Friday, October 16, 2009

Romanian Orthodox to seize minority properties

The Orthodox Church of Romania seeks to affirm its claim to properties seized under the communist Ceacescu regime. Catholic bishops concerned over "denial of private property" and seizure of property owned by the Catholic Church.

Thursday, October 15, 2009

By Spero News

All the Catholic bishops, Roman-Catholic and Greek-Catholic, from Romania took a stand against a statement by the Romanian Orthodox Christian Patriarchy, which in a statement was termed "religious hatred and the cultural and religious cleansing". Greek-Catholics, also known as Eastern Rite Catholics are a religious minority in the country. They are Christians who recognize the authority of the pope and who use the Byzantine liturgy and tradition.
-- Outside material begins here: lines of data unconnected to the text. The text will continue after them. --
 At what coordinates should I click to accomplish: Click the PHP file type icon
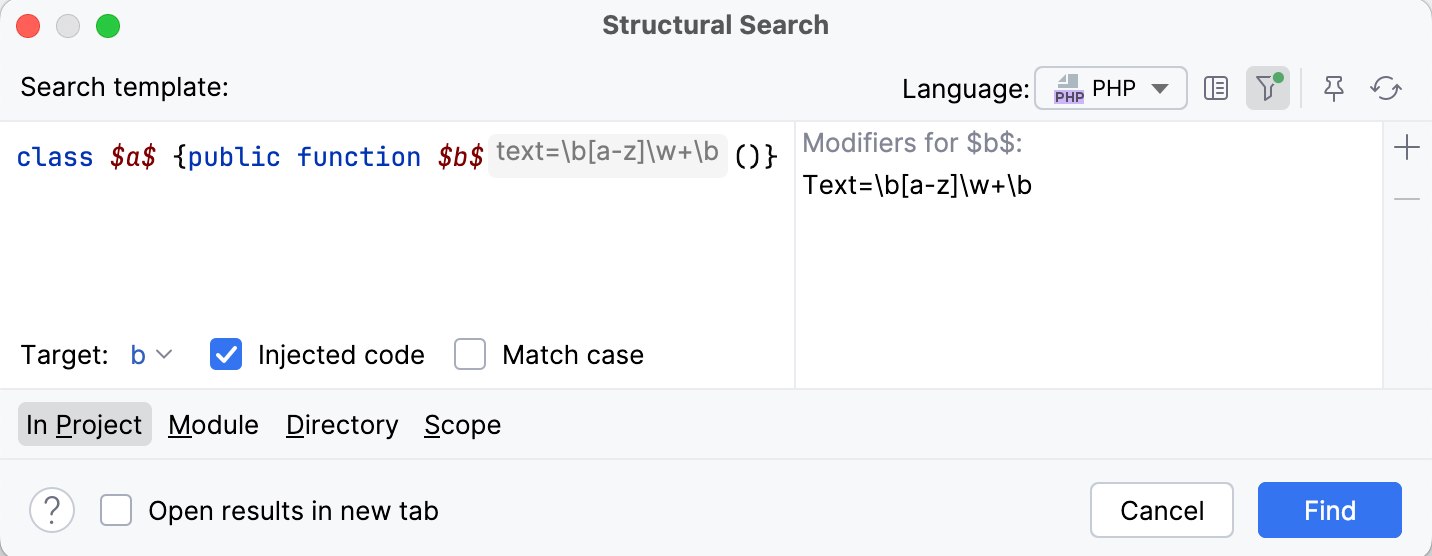pos(1069,89)
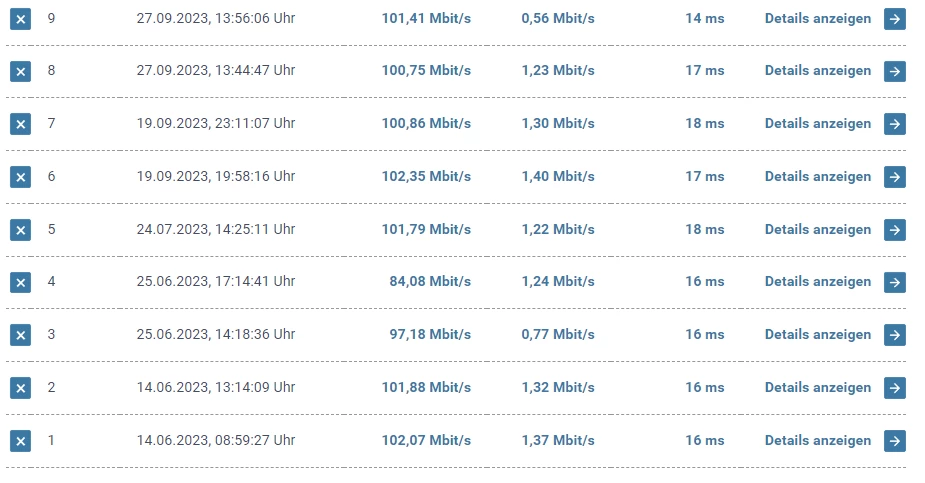Open "Details anzeigen" for measurement number 2
Image resolution: width=925 pixels, height=483 pixels.
pos(817,387)
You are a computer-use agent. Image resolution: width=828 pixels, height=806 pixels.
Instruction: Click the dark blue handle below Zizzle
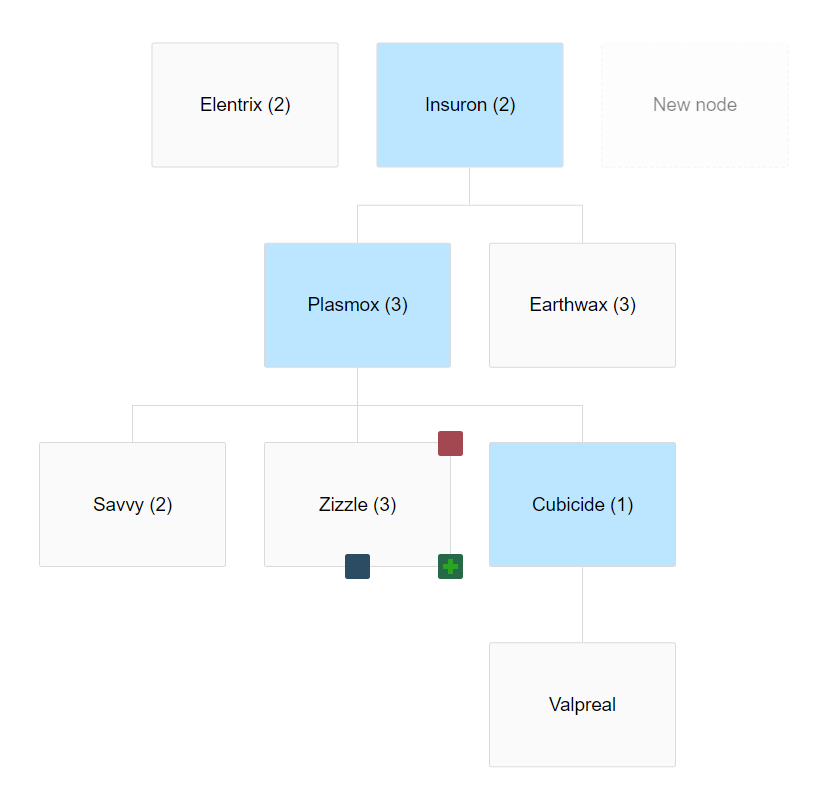click(357, 566)
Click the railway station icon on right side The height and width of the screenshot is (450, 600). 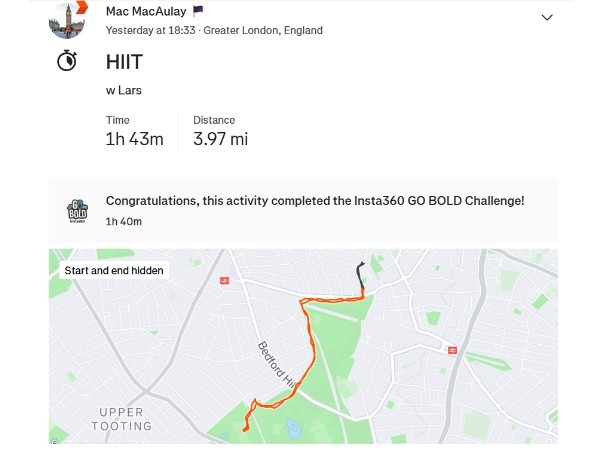[x=452, y=350]
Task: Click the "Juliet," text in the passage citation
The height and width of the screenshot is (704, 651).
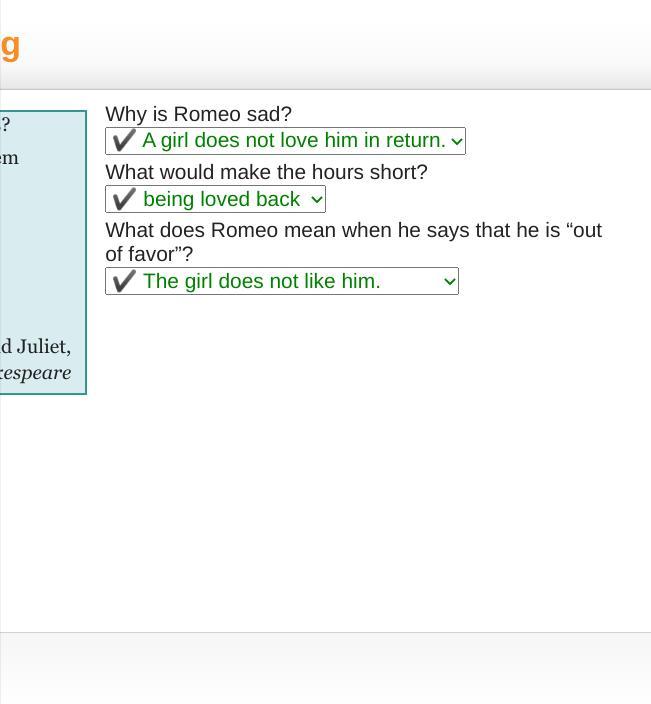Action: pos(44,347)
The Catholic bishops of Romania “received with concerns the statement released by the Romanian Orthodox Patriarchy on September 29, 2009, which incites religious hatred and supports the process of cultural and religious cleansing that the Greek-Catholic Church is currently facing in Romania,” declared the Romanian Conference of Catholic Bishops in an official release.

The statement was made on October 7 at the end of the three-day fall session of the Romanian Conference of the Catholic Bishops which took place in Satu-Mare (Transylvania). The Conference includes all the Roman-Catholic and Greek-Catholic Bishops from Romania. Also, present at the Conference was His Excellency Archbishop Francisco-Javier Lozano, Apostolic Nuncio to Romania.

The statement signed by all the Catholic Bishops from Romania is backing up the statement made by the Romanian Greek-Catholic Church two days earlier, on October 5, in which the Greek-Catholic Bishops expressed similar concerns about a media release from the Romanian Orthodox Church.

In an official political statement released on September 29, the Romanian Orthodox Church, the majority religious group in the country, reaffirmed its goal to lobby for a law that would grant it permanent ownership over the Greek-Catholic properties seized by the communist regime.

Patriarch Abuna Paulos of the Ethiopian Orthodox Church spoke of need for social work but also addressing spiritual needs of Christians in Africa.The Orthodox Church argues that the Greek-Catholic properties should be split between these two Churches based on the “majority rules” principle: the religious group with most members should take or keep the properties from the one with fewer members.

“This argument has its roots in the communist denial of private property. According to this concept, it is not the person, physical or juridical, but the collective community who owns the property,” says Father Chris Terhes, president of the US-based Romanian Greek-Catholic Association.

In 1948, the Romanian communist regime declared the Greek-Catholic Church outlawed and confiscated all of its properties, handing most of them over to the Orthodox Church. After the 1989 fall of communism in Romania, the Orthodox Church refuses to restitute these properties arguing that, since it is the religious group with most members, it is entitled to keep them.

“The Catholic Bishops have all the reasons to be concerned. If the number is the criteria to establish the right of property, this is just endorsing the genocide against the Greek-Catholics done by the communists between 1948 to 1989, and supports the process of cultural and religious cleansing that this religious minority is faced with in Romania since 1989,” says Fr. Terhes.

This process is currently ranging from destruction or demolition of the Greek-Catholic churches, to harassment, intimidation, death threats, and physical abuses against Greek-Catholics “in an attempt to eradicate what was left from this religious minority from Romania,” continued Fr. Terhes.

The Orthodox statement comes in the context a political crisis in Romania caused by the collapse of the governing coalition two weeks ago, and two months prior to the presidential election in the country.

“The Romanian Orthodox Church is using the current political instability in the country to trade its interest with the Romanian politicians in exchange for the Orthodox votes at the expense of the Catholic minority’s rights,” says Father Chris Terhes.

“These methods employed by the Orthodox Church are not a threat only to the Catholic religious minority in Romania. If a majority, any majority, in exchange for votes, can lobby and effectively pass laws that violate the human rights or take properties from a minority, then the rights and liberties of every individual person are in jeopardy in Romania,” concluded Fr. Chris Terhes.

The abuses and injustices conducted against the Greek-Catholic minority in Romania are reported yearly in International Religious Freedom Report and Human Rights Report released by US Department of State.

The Romanian Catholic Bishops also analyzed and signed an official declaration about the “alarming situation” of the St. Joseph’s Catholic Cathedral in Bucharest, which is endangered due to a skyscraper illegally built next to it.

The Vatican is concerned about the situation of the Catholic minority in Romania as well. On September 17, the Holy See Press Office announced that, during a meeting between the Romanian Prime-Minister Emil Boc and Cardinal Bertone, “the secretary of State expressed an interest in, among other things, the situation of St. Joseph's Cathedral in Bucharest and of Catholic communities in Romania.”